■ **WHAT THIS TASK INVOLVES**:
Duplicate the entries word for word, starting from the first line and ending with the line containing "pos(978,139)", including both.

(Entries for pointing at text and elements)
• • • • • • •

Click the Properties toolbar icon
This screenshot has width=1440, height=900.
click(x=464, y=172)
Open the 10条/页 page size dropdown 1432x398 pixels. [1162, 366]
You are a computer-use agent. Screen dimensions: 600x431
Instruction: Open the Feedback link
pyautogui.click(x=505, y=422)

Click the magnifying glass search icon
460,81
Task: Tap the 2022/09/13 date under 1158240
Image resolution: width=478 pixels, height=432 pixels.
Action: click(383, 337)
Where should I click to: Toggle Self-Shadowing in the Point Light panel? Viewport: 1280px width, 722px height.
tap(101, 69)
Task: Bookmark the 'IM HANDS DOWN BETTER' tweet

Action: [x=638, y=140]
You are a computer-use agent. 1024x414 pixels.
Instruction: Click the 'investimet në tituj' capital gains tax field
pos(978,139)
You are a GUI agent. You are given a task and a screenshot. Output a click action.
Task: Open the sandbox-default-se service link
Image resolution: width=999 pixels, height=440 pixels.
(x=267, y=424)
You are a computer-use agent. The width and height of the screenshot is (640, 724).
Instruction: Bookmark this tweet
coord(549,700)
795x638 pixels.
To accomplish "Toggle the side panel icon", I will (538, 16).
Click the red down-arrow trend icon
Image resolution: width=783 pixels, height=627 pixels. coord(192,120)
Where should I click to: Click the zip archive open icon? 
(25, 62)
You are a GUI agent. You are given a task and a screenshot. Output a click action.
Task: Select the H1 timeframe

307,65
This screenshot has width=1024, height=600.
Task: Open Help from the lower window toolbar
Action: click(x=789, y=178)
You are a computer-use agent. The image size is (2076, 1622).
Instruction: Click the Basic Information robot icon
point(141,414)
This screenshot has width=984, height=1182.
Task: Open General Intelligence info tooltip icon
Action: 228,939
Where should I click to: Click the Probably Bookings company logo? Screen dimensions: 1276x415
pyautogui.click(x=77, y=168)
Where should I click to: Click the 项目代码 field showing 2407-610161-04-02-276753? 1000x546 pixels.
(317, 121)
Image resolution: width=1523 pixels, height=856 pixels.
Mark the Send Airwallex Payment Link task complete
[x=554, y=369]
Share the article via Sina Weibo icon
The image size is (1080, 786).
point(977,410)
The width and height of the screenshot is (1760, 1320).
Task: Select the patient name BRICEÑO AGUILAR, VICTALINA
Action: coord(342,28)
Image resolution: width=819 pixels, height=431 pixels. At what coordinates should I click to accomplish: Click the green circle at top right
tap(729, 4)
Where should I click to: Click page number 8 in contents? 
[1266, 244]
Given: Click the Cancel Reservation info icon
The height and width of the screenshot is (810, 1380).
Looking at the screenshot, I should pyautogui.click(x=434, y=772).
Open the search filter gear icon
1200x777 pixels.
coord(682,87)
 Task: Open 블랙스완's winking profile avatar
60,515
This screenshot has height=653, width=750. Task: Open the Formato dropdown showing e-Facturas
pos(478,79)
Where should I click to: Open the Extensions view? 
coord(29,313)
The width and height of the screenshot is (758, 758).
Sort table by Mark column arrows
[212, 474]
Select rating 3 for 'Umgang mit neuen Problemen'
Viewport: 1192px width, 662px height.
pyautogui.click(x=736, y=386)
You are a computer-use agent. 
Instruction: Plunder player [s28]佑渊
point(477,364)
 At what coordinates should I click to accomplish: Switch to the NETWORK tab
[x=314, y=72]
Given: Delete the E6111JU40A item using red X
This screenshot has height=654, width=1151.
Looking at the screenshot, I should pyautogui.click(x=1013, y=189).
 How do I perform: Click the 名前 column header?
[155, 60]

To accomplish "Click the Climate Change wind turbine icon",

• • • • • • •

■ **WRITTEN ANSWER**:
Click the Properties toolbar icon
This screenshot has width=1440, height=900.
click(x=464, y=172)
Open the 10条/页 page size dropdown 1432x398 pixels. [1162, 366]
You are a computer-use agent. Screen dimensions: 600x431
Instruction: Open the Feedback link
pyautogui.click(x=505, y=422)

Click the magnifying glass search icon
460,81
Task: Tap the 2022/09/13 date under 1158240
Image resolution: width=478 pixels, height=432 pixels.
Action: click(383, 337)
Where should I click to: Toggle Self-Shadowing in the Point Light panel? Viewport: 1280px width, 722px height.
tap(101, 69)
Task: Bookmark the 'IM HANDS DOWN BETTER' tweet

Action: [x=638, y=140]
You are a computer-use agent. 1024x414 pixels.
Instruction: Click the 'investimet në tituj' capital gains tax field
pos(978,139)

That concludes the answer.